犬の里親募集掲示板サイトには、「ブリーダー飼育放棄」という言葉が並んでいます。

繁殖を終えた引退犬、そして売り物にならない子犬たち・・・。

「ブリーダーはなんてひどいことをするんだ!」とよく言われています。

ですが今回はブリーダーのイメージを覆す、「ブリーダー飼育放棄の真実」について話していきます。

今回お話してくれたブリーダーさんは老舗の優良ブリーダー。
子犬が産まれれば、即完売。そんなブリーダーさんのお話です。

※全ての動物愛護団体に当てはまることではありませんが、優良なブリーダーにとっては珍しいことではありません。

ブリーダー:「実はね、時々愛護団体から催促の連絡が来るの。チラシも入るしセールス電話もくる(笑)」

私:「催促?チラシ?ってどういうことですか?」

ブ:「『繁殖引退の子、引き取ります!』『ブリーダーさんの手間はかかりません!』っていうチラシ。『そろそろ引退犬がでるんじゃない?はやく出してー!』って電話もくるよ。いわゆる下請け愛護ね。」

私:「なぜ愛護団体がそんな催促を?」

ブ:「犬が足らないみたいよ。
本当に殺処分が待っているような犬は、愛護団体さんも手がかかるし譲渡先もみつからない。世話代、治療代がかかる一方。
だから、質の良い繁殖引退犬をさっさと里親さんに引き渡したいのよ。譲渡代金を里親さんからいただくでしょう?繁殖引退犬や子犬で回転率を上げる。保護犬ビジネスね。
私からしたら、本当に保護しないといけない犬が他にもたくさんいると思うんだけど・・・。」

私:「そこの愛護団体に、繁殖引退犬を出すことはありますか?」

ブ:「時々お願いする。愛護団体さんは里親さんの審査が厳しくて、引渡しをした後もちゃんと飼育しているか確認してくれる。年収や住んでいるところの審査はブリーダーにはできないから、安心してお任せできる。」

私:「ブリーダーさん自身で直接繁殖引退犬の譲渡はしないんですか?」

ブ:「自分で直接譲渡もしているけれど、、、ブリーダーが里親さんを審査をするって限界があるから。だから愛護団体はありがたい存在。」

私:「確かに、里親さんの収入や家のこと、その後のことを考えるとブリーダー個人では限界がありますもんね。」


ブ:「そうなの。でも、『引退犬を欲しい欲しい』って言って持って行った犬を【ブリーダー飼育放棄!】って書かれるのは嫌ね。」

ブ:「しかも、愛護団体さんは、ちょっと神経質で噛むような犬は小型犬でさえほしがらない(笑)。そんな犬は里親さんが大変なんじゃなくて、引き渡すまでの愛護団体さんのお世話が大変なんでしょう。きっと。」

ブ:「小型犬で大変だって言っていたら、本当に保護された雑種犬なんてお世話できないのに。ひと昔前の保護犬とは、イメージがかわったね。」

 繁殖を引退した犬や猫たちは、譲渡として新しい飼い主さんに引き渡すことが多いです。

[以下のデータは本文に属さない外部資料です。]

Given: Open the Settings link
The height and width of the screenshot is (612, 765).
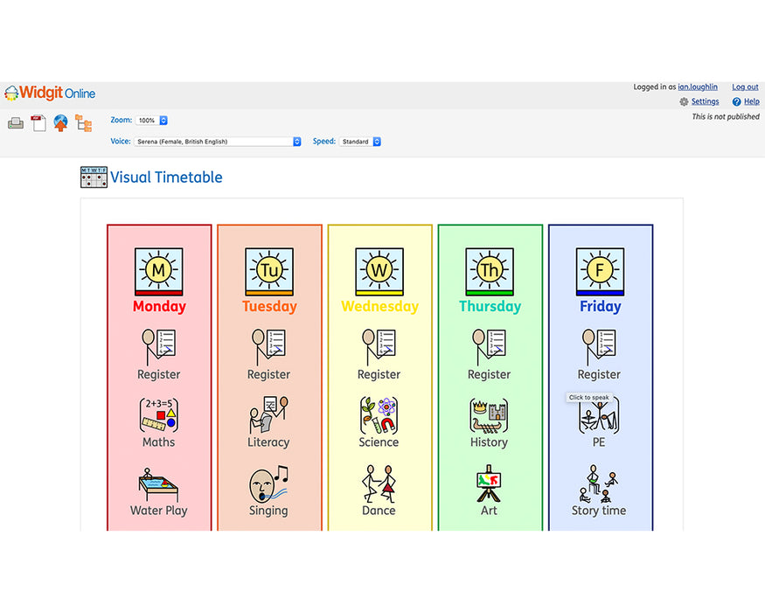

 ”用済みなのか”という意見もありますが、出産・ミルクあげなど睡眠時間が削られる育児(ブリーダー業)と、繁殖引退犬猫の介護を同時に看ることは簡単ではありません。

 ブリーダーは徹底した飼育管理はできますが、それが豊な生活かと言えばまた別なのです。ドックランに通ったり、ドックカフェに行ったり、一緒に眠ったり。ブリーダーはそのような生活はできません。できたとしても、数日です。

 なにより「母親犬を可愛がると、他の母親たちが嫉妬していじめが起こる。」なんていうのはブリーダー環境ではあるあるです。そのためブリーダーは気持ちを「無」にして接することも多いです。

 こういった背景もあり、ブリーダーは引退犬のその後の人生をより豊かに過ごしてもらいたいと願い、譲渡を決断しています。

 その譲渡に、保護した経緯がないのに、”保護犬” と名前を付けて引き渡しを行っていることがあります。


 本当に保護しないといけない犬はどこにいるのか。




 保護犬や保護猫の裏側がもっと透明化されるよう、ブリーダーが直接譲渡をできる仕組みをペットの実家は作っていきます。

ブリーダー直接譲渡:ペットの最後のおうち

ブリーダーが動物愛護団体に引退犬・猫を引き渡すと、ブリーダー情報は隠されてしまいます。すると、もう二度とブリーダーはその引退犬・猫に会う事ができません。母体を愛し、繁殖しているブリーダーもいるのです。引き渡すときに涙を流すブリーダーもいるのです。

ペットの実家は2022年の12月から、ブリーダーが直接一般家庭に譲渡できるように整備していきます。
ブリーダーが責任をもって、引退犬・猫の最後のお家をみつけることができるように。